Apart from the network structure, we have kept all other important aspects of our problem: we have an incomplete, noisy observation of station crowdedness on the line. This is actually a special case of our network problem, where the network is a single line. We can now visualize what kind of result we would like to achieve: a smooth function on the line. 

To find the correct function on the line, we should recognize that there is a balance between two extremes: 
* fitting the observations, with the extreme case of just connecting the dots;
* having a smooth function, with the extreme case of a straight line.

If we go back to the TfL network, we can see that the concept of smoothness can still make sense. A rough function would vary a lot between neighboring stations, whereas a smooth function only varies a little and we would like to find the right balance.

## Frequency and scale
To make our method as generally applicable as possible, we would like to make as little assumptions on the underlying function as possible. To this end, we will build our estimate using simple basis functions. For a function on a line, these basis function will correspond to frequencies.

We can build any function using these basis functions, as long as we include high enough frequencies to allow for more detail. In light of our previous insights in smoothness and roughness, we can see that low frequencies correspond to smooth functions (little variation between neighbors) and high frequencies correspond to rough functions (a lot of variation between neighbors).
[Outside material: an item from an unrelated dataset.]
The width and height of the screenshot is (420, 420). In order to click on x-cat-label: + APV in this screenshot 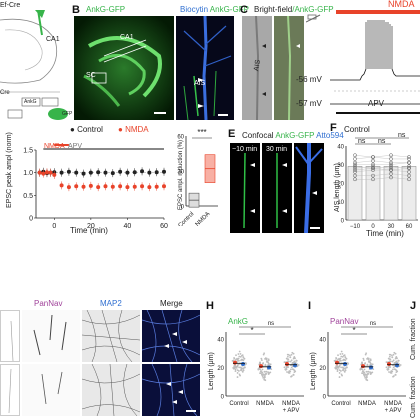, I will do `click(394, 411)`.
If we are to balance smoothness and roughness, we will only include basis functions up to a certain frequency.

A second tool we can use to balance smoothness and roughness is the scale of our basis functions. The frequency dictates how many times the function goes up and down, the scale dictates by how much is goes up or down. We can conclude that a low scale corresponds to smooth functions and a high scale corresponds to rough functions.

To make these concepts work for arbitrary graphs, such as the TfL network, we have to identify what the basis functions are in a network setting. The details of their construction are beyond the scope of this presentation, but for the TfL network they still display some form of frequency in terms of how many times function changes from red to green.
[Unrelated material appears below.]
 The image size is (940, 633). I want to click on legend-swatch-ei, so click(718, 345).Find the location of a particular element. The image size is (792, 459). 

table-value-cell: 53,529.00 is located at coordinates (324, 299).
The generalization of scale on the TfL network is the intensity of the change between color of neighboring nodes.

To make a good estimate of the function, we have to: 
* include basis functions up to a certain frequency (truncation level); 
* scale the basis functions by a certain amount (regularization). 

In my thesis, I set these parameters in three different ways that can be rougly characterized as:
* random sampling (MCMC);
* optimization (empirical Bayes);
* approximation and optimization (variational Bayes).